Carol may have been in Hollywood for only a few brief months, but she used her time there wisely – she took the opportunity to learn all about high fashion, went from Brunette to Blond, and met acting legends like Cary Grant and Ronald Reagan. This would serve her well in her future life, as she remained a true glamorous fashion plate.

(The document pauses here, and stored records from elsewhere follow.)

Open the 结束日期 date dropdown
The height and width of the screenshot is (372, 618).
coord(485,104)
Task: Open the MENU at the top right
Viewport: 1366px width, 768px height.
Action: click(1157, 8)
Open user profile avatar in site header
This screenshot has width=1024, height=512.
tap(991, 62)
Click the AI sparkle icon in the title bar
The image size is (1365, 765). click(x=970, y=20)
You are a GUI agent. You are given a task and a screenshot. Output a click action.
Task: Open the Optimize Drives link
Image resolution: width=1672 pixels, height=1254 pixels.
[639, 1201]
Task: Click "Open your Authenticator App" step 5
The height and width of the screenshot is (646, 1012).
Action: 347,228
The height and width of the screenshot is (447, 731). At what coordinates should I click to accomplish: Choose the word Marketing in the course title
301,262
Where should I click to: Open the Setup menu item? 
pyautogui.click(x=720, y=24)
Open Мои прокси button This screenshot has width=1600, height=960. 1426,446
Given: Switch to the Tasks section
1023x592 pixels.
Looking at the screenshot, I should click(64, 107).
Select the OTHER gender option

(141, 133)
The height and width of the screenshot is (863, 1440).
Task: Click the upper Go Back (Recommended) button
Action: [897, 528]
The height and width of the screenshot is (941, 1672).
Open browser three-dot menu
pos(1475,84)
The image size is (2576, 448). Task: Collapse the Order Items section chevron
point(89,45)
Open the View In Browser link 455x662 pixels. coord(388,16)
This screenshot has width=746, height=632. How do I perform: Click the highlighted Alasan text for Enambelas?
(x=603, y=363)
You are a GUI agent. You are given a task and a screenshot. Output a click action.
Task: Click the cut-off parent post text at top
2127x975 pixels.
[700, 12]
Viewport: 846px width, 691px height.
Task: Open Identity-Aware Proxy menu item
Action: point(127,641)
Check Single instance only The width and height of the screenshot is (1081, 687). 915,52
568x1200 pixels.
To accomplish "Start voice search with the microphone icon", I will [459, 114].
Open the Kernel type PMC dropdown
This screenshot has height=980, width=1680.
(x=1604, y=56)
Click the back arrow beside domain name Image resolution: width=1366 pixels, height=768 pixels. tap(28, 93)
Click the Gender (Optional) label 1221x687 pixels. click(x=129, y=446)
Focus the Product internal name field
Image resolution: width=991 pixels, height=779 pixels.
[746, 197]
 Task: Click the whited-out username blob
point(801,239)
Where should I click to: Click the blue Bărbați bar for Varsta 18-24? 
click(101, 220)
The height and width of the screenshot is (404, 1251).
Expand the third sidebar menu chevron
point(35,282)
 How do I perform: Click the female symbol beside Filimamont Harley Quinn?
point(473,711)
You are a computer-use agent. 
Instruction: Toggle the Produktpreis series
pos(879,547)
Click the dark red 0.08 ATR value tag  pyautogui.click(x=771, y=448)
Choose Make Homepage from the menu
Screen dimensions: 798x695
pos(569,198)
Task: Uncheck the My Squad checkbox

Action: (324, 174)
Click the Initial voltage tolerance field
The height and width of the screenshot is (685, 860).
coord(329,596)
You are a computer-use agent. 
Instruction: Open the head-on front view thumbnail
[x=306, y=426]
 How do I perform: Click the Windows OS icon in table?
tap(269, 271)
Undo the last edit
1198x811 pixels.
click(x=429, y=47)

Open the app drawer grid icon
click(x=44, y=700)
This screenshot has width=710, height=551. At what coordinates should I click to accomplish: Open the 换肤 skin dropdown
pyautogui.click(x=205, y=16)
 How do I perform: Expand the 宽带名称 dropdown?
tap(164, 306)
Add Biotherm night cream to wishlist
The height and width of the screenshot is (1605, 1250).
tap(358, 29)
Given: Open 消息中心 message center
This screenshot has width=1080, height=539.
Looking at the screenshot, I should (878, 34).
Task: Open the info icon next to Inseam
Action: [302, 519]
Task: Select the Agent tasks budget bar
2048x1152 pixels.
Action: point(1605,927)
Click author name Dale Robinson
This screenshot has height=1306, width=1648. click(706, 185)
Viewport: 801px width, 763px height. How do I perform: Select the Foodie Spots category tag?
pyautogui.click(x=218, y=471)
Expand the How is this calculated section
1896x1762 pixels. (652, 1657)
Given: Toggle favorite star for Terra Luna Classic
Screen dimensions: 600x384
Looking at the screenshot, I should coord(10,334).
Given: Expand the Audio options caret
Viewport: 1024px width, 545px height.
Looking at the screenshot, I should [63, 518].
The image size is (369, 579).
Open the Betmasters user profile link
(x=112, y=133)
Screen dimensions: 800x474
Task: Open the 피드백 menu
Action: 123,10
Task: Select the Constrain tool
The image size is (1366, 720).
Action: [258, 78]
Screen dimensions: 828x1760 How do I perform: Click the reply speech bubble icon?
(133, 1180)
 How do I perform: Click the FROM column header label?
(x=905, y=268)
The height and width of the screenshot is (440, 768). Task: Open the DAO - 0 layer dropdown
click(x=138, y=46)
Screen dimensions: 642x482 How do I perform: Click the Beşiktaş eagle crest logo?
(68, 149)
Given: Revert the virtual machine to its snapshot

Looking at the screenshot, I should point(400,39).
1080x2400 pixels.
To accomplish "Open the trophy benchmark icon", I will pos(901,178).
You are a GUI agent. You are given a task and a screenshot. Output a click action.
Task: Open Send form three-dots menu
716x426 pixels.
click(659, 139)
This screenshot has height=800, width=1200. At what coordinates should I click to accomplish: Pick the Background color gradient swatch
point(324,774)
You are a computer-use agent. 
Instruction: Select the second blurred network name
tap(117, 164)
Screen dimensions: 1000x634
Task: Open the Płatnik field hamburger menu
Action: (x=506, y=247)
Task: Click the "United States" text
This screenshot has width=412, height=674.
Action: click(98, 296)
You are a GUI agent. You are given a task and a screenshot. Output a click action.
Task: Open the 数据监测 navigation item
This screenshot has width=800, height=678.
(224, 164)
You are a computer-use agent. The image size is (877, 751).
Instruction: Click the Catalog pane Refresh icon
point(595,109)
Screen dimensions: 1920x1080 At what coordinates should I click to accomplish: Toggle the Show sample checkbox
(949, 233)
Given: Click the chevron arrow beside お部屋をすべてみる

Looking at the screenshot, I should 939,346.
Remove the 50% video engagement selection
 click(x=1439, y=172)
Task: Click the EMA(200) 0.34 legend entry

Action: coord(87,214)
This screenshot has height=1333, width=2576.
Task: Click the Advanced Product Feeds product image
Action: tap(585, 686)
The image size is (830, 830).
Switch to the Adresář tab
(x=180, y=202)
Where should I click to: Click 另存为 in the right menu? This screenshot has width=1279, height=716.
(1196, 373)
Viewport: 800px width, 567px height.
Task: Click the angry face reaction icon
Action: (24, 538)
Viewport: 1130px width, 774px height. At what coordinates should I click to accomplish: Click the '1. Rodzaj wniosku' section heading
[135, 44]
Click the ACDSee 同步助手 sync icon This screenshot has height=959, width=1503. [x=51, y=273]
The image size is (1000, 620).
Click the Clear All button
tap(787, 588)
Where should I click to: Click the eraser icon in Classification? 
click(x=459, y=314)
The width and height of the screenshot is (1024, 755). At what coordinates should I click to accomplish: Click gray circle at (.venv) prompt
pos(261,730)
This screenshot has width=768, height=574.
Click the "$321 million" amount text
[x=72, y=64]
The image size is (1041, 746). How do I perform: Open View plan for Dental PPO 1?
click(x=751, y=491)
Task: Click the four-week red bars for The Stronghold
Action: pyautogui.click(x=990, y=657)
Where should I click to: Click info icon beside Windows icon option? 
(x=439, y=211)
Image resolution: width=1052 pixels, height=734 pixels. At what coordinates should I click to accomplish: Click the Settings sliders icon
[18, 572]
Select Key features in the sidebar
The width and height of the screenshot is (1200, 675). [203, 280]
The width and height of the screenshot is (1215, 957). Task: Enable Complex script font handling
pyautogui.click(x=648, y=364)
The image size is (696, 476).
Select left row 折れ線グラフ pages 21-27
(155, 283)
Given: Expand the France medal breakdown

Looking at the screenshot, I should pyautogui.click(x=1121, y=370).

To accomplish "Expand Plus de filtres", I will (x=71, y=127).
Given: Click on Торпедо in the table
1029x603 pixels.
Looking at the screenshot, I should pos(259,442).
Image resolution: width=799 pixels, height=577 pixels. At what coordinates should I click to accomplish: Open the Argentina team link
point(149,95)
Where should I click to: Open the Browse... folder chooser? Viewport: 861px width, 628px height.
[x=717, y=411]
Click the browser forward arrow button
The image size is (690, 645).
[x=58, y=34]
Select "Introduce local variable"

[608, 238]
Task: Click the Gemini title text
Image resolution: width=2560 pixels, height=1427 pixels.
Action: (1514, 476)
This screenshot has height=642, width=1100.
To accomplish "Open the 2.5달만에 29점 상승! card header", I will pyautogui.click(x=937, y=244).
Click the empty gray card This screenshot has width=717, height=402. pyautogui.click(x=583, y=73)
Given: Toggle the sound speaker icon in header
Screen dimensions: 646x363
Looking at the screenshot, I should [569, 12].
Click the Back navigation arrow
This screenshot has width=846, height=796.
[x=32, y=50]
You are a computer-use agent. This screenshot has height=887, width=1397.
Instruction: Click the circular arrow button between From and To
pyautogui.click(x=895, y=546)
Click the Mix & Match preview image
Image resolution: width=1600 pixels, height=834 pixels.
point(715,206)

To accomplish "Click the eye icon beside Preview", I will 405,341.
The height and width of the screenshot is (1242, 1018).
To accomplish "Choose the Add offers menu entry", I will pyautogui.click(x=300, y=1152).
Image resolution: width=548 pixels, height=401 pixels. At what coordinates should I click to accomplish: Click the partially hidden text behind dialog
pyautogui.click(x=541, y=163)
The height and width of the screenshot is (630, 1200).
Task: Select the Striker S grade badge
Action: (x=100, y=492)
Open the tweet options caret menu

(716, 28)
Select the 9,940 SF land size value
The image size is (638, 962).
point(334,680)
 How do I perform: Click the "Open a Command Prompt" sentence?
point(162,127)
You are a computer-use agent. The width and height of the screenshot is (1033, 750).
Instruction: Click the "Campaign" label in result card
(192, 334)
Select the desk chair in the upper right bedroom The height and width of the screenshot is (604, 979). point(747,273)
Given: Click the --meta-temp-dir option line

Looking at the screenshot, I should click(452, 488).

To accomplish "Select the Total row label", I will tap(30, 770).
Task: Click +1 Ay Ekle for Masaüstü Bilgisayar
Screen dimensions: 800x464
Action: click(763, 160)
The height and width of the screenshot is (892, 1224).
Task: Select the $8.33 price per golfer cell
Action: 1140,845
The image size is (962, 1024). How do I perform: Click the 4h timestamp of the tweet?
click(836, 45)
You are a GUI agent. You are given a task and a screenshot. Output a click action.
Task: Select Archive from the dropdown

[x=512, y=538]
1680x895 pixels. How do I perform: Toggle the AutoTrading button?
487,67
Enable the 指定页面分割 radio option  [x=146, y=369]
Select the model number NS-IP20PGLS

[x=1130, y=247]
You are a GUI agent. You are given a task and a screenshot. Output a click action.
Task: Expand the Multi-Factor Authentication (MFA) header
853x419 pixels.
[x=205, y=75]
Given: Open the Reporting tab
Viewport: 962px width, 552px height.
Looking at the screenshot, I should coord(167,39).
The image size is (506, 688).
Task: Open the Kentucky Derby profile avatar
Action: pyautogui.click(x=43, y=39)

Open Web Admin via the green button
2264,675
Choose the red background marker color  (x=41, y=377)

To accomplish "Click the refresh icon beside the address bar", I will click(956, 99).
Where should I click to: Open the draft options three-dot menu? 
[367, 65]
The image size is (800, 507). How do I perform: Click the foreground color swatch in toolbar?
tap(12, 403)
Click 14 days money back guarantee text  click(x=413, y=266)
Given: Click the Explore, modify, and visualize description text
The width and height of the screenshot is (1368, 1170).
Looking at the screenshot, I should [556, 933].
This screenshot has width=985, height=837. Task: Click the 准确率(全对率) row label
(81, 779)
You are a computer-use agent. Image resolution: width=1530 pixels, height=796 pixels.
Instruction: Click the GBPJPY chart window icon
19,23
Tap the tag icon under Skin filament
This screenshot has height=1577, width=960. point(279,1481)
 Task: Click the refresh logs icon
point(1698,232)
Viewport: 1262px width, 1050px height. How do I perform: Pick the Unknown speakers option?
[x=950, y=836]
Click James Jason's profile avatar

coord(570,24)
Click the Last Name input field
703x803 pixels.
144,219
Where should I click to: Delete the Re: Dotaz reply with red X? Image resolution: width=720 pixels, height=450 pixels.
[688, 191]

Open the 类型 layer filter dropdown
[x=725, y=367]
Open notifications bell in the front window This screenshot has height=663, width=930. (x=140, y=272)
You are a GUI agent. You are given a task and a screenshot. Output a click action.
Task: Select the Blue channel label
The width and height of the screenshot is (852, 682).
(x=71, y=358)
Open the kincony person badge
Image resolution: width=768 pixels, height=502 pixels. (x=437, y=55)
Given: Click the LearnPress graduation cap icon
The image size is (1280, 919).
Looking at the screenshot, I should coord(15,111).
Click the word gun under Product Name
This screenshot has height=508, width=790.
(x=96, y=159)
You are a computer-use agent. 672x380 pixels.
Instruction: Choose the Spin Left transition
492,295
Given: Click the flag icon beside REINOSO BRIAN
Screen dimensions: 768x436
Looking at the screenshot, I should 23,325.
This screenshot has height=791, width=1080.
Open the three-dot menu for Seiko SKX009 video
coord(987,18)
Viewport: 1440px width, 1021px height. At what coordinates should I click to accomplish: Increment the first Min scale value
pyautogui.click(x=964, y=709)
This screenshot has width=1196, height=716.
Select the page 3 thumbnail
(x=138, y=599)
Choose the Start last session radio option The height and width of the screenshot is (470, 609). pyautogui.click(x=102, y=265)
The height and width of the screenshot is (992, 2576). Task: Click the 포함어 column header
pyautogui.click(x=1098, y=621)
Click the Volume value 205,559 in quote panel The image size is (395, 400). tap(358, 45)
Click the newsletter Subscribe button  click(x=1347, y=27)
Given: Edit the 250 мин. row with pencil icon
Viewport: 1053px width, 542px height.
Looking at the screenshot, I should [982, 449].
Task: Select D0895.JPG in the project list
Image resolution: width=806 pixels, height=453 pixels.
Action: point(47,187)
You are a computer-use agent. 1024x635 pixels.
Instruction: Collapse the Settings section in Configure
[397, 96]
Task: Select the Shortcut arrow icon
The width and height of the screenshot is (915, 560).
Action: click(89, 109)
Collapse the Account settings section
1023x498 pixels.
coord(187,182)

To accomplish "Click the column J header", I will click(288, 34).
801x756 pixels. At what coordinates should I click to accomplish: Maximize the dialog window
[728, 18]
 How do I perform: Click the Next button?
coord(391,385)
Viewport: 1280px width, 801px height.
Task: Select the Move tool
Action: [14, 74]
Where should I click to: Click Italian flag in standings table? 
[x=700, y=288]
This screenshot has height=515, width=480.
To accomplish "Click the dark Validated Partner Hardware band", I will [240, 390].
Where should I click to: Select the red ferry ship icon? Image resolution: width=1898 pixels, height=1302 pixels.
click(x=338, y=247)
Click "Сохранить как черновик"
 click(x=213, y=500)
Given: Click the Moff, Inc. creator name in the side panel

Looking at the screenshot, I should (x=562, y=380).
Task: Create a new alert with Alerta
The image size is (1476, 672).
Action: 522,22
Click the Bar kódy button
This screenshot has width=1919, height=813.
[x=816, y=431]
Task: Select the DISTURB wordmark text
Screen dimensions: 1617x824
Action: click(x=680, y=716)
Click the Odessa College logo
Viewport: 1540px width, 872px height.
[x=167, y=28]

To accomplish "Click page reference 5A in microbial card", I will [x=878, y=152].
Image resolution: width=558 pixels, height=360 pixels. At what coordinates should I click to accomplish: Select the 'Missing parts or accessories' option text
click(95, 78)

Carol retired from Hollywood to marry her beau, lawyer Ralph McAfee, in June 1946. Here is the article about their nuptials:

Carol Donell, daughter of Mr. and Mrs. Charles H. McDonnell. 1053 West Tuttle street, is here from Hollywood enroute to New York where on Tuesday she is to be married to New York Attorney Ralph L. McAfee in the home of his brother at Aidsfcy-on-thc-Hudson. Miss Donncll is relinquishing an acting contract with RKO radio studio signed last year upon her release from the Wac as technical sergeant. Mr. McAfee was a captain in Military Intelligence during the war and is now a member of the law firm of Cravath, Swaine and Moore in New York City where they will live after a wedding trip by plane to Montreal, Canada.

McAfee was born on October 20, 1914, in Berry, Texas, to Jessie McAfee and Annie Reeves. He was the fourth of five children. The son of a Methodist minister, was raised in Waco and Kerens, Texas. He attended Southwestern University and graduated from Columbia University in 1936 and the Columbia Law School in 1939. When WW2 hit he became an infantry officer in the Army, serving in the China-Burma-India theater from 1942 to 1944 and as an intelligence staff officer in Washington from 1944 to 1945, where he met and fell in love with Carol.

Thus began Carol’s  life as a soccer Mom & Wall Street Lawyer’s “Bride” (as he husband always called her). The couple had three children: Horace Michael, born on August 31, 1957, Marc Charles, born on May 9, 1963, and Caroline. McAfee became a trial lawyer who handled cases for companies such as the Allied Corporation, the Bethlehem Steel Corporation, CBS Inc., Chemical Bank, Royal Dutch/Shell Group and the St. Louis-San Francisco Railroad. The McAfees were socially very conscious, and Ralph was working with the Lawyers’ Committee for Civil Rights Under Law, and was a chief counsel for a number of students at Jackson State University in a landmark suit charging civil rights violations by the Mississipi Highway Patrol.

Carol led an equally fulfilled life as her hubby. Except being a great wife and mother, she made time to volunteer at the County Hospital, was very active with The Junior League and pursued her keen interest in New Age by reading authors like Joseph Campbell, de Chardin, Hillman, Bly

McAfee died on February 11, 1986. Carolyn moved to Florida to enjoy her golden years, and did not remarry.

Carolyn McAfee died in 2020, at the ripe old age of 98.